In order to think about the figure of the Korean, a national-scale anthropological knowledge of Japan is not only useful, but also necessary. The way this population has been dealt with in Japan, through the transition from sovereign power to biopower, as well as in the inter-permeation between the two, is incumbent on the national anthropology of Japan, or at least, a symbiotic component of an anthropological understanding of Japan as a nation-state.
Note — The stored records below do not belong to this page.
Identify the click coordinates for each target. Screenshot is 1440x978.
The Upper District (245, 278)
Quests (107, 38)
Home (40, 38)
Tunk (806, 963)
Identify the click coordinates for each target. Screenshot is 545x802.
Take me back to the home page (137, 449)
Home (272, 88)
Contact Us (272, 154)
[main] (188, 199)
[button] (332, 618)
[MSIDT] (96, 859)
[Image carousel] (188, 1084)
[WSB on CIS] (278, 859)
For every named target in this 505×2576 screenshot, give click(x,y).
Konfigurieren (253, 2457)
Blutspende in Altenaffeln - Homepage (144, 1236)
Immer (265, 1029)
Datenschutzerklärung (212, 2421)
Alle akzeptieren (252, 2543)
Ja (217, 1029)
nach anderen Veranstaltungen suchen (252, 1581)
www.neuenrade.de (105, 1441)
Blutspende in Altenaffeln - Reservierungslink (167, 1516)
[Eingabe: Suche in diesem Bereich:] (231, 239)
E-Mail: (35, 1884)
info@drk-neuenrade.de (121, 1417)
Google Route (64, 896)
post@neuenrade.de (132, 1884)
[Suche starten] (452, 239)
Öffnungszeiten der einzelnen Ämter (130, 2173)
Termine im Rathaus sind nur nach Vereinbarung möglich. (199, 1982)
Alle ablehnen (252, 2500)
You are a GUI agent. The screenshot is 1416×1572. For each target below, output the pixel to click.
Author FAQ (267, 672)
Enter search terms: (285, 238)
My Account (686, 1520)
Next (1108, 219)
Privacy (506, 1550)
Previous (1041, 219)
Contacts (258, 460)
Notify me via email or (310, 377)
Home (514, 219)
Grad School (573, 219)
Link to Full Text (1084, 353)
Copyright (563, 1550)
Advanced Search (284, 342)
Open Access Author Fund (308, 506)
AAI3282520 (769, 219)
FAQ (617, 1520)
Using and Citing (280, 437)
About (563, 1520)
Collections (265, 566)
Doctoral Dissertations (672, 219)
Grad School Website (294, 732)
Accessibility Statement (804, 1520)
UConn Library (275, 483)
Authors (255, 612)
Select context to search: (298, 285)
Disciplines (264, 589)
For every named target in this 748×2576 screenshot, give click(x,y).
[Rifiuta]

At the same time, simply separating (say) Koreans in Japan and looking into their reality, a reality somewhat removed from the mechanism of Japanese state power, while only registering that they are discriminated against or disadvantaged, would not make for a sufficient study or critique. Japan as national entity utilizes multiple and multifarious forms of power to govern, regulate, manage, and chart. Anthropology needs to be attentive not only to which forms of power these include, but also to which they exclude. The national anthropology of Japan, therefore, would make a useful tool, when, and only when, it is critically overcome and productively incorporated into new anthropological approaches to Japan.